What needs to be done: Echo the lines verbatim, from the line containing "You are a computer-use" through the line containing "[x=19, y=367]", with both of those lines included.

Information provided:
--- Begin ---
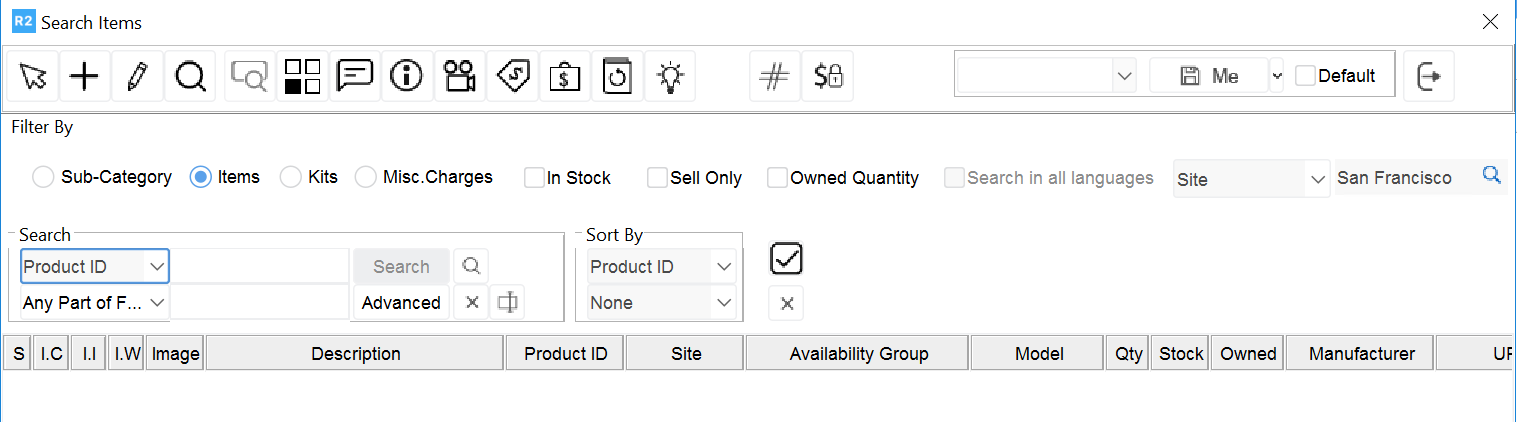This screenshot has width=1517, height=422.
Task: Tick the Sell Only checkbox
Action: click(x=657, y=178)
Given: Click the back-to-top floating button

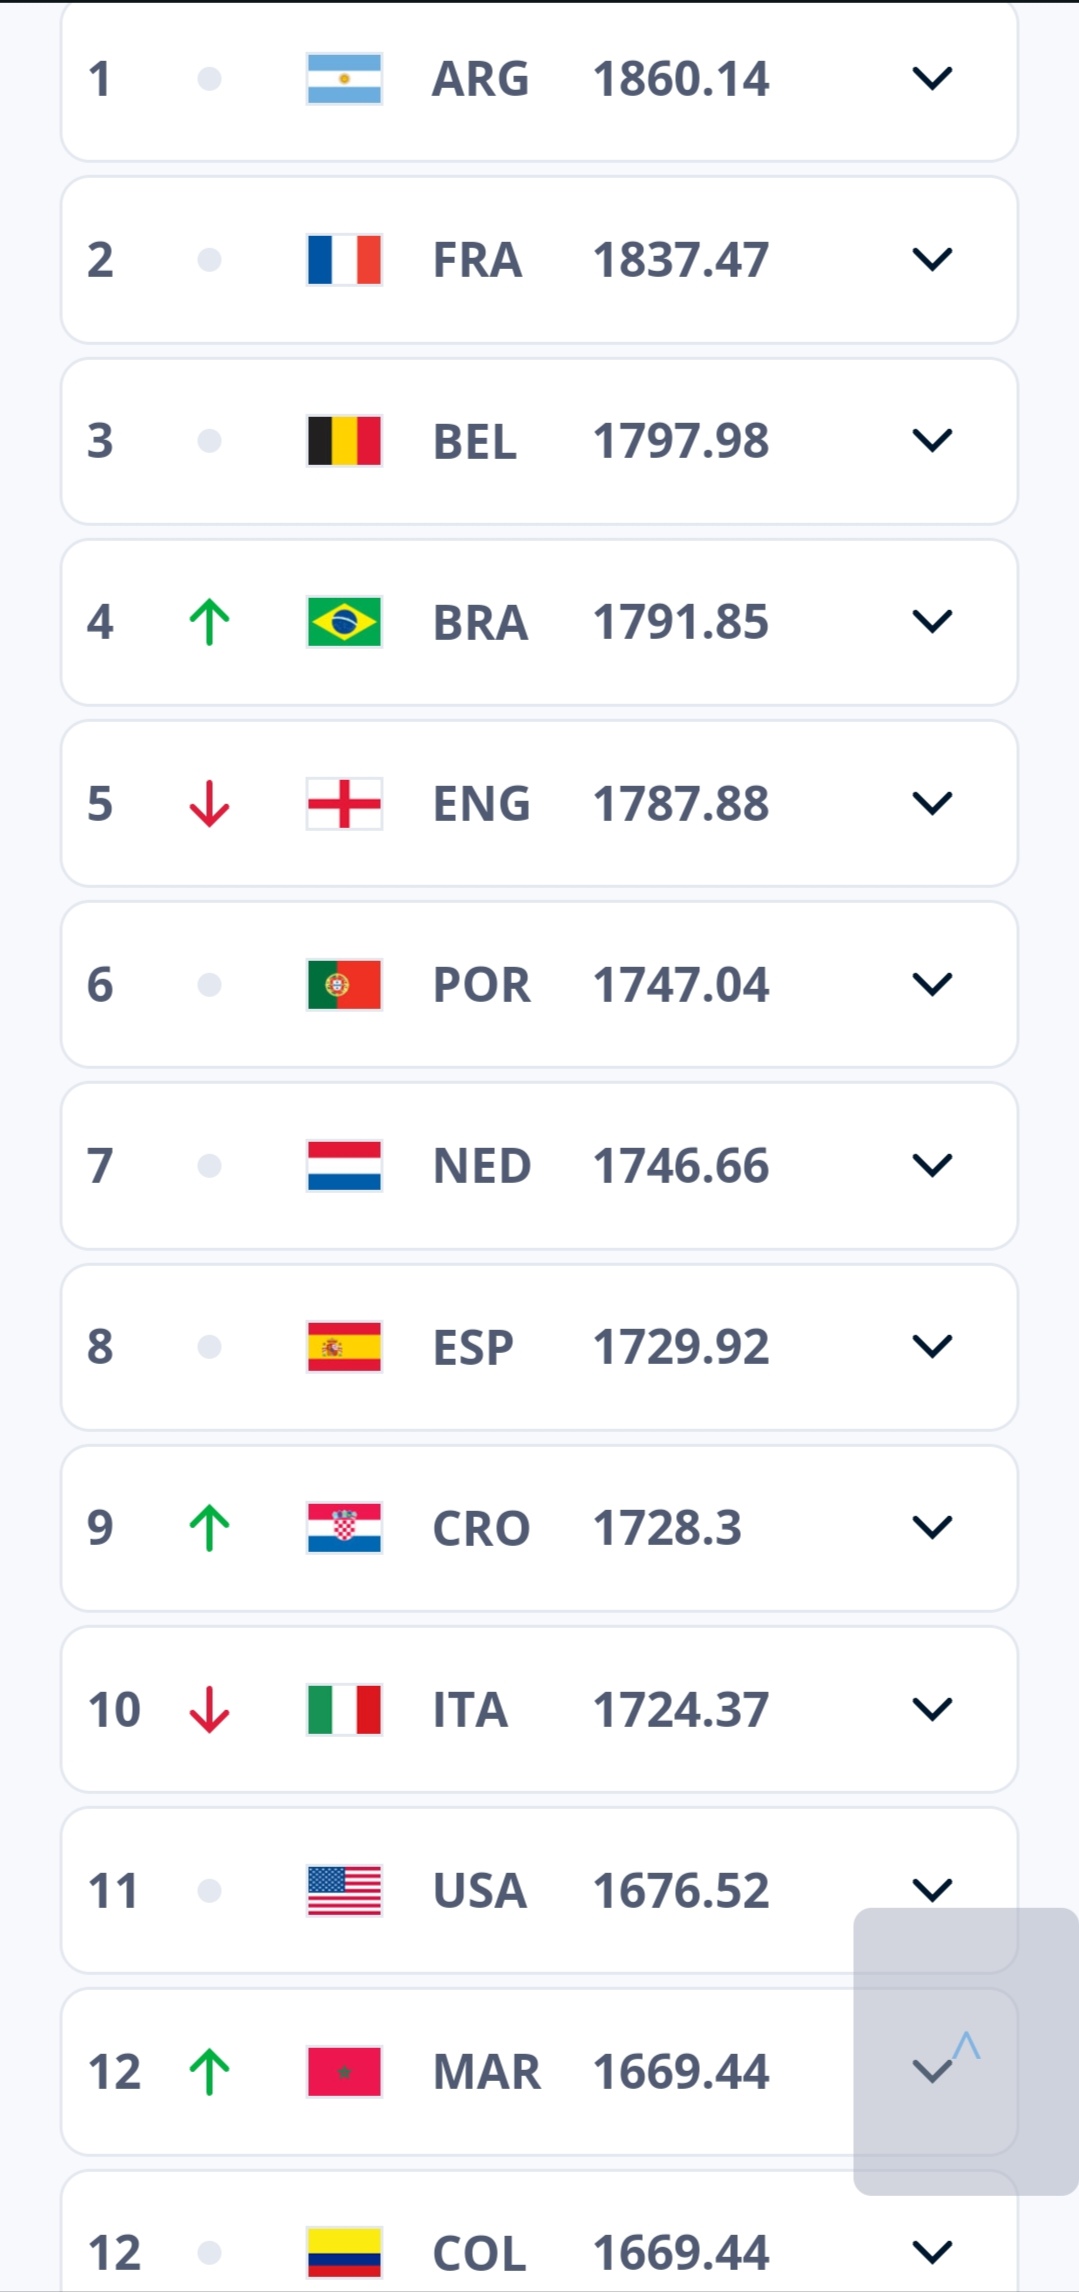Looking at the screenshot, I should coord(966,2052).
--- End ---
--- Begin ---
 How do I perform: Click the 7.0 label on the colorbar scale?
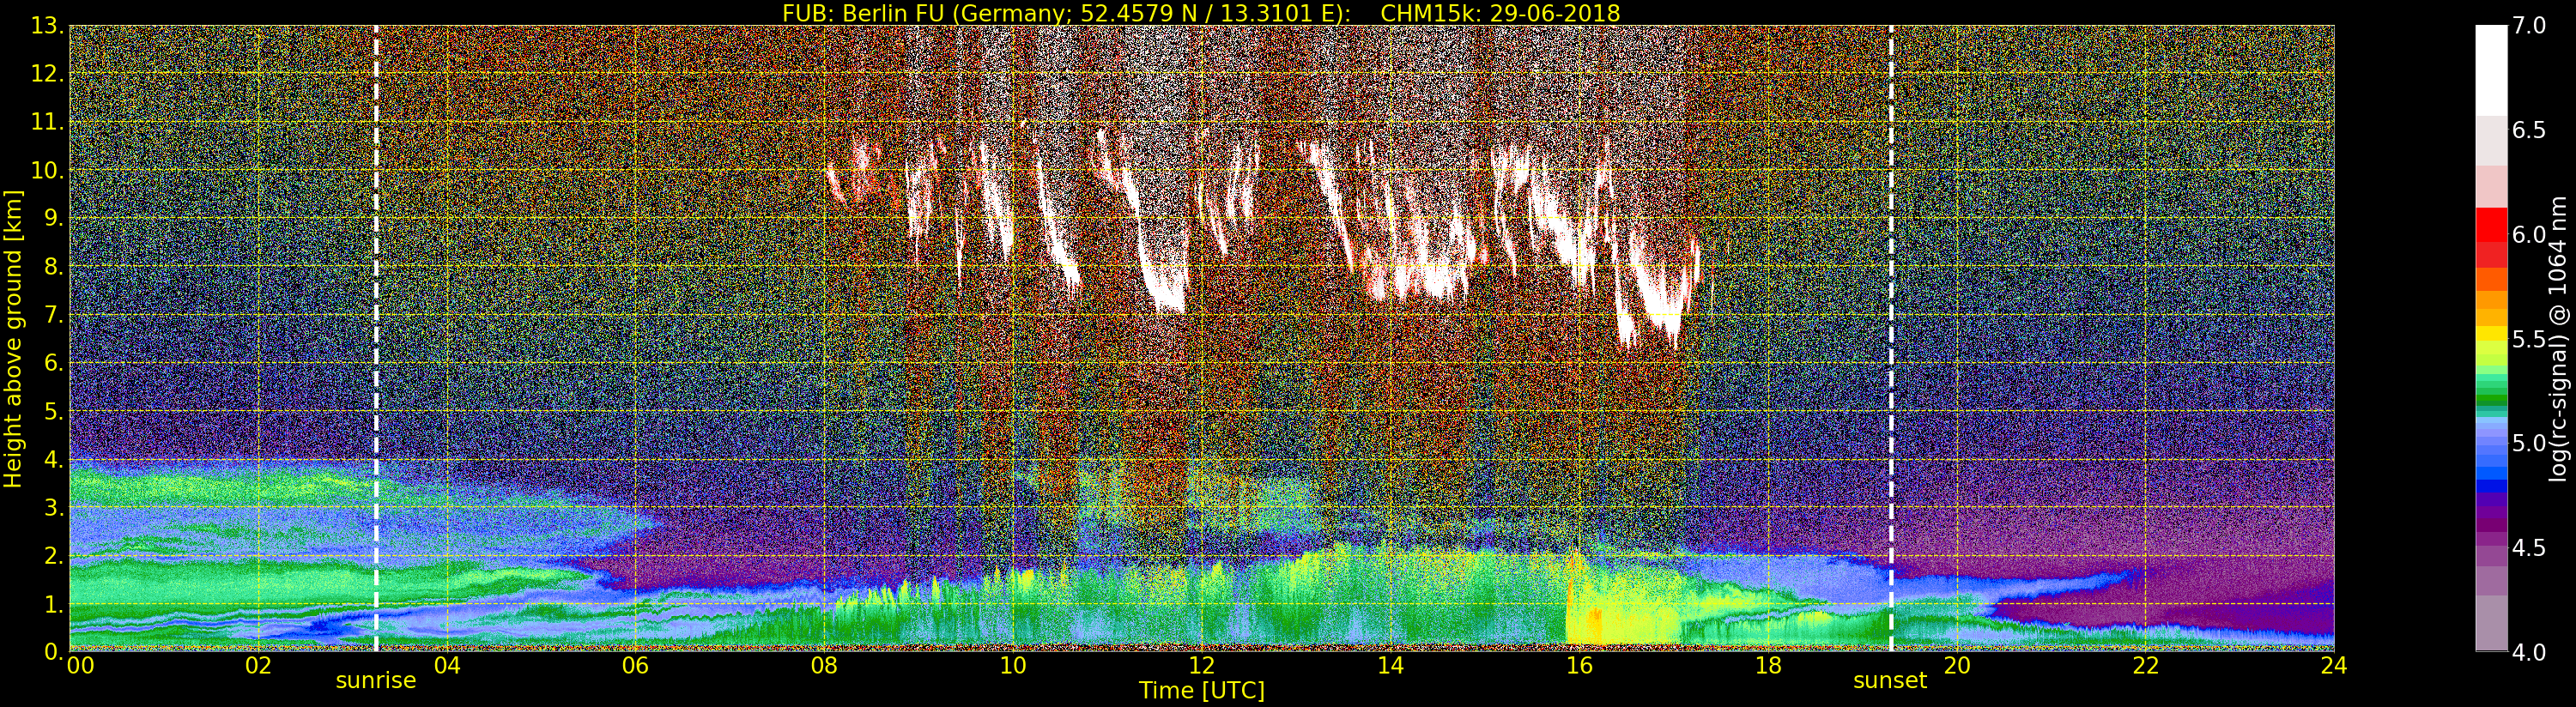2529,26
--- End ---
--- Begin ---
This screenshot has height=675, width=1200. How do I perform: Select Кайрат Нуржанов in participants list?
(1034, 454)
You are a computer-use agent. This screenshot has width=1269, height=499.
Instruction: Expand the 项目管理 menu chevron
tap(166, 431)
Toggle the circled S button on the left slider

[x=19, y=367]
--- End ---
Exercise solution:
You are a computer-use agent. This screenshot has width=1269, height=499.
Instruction: Expand the 项目管理 menu chevron
tap(166, 431)
Toggle the circled S button on the left slider

[x=19, y=367]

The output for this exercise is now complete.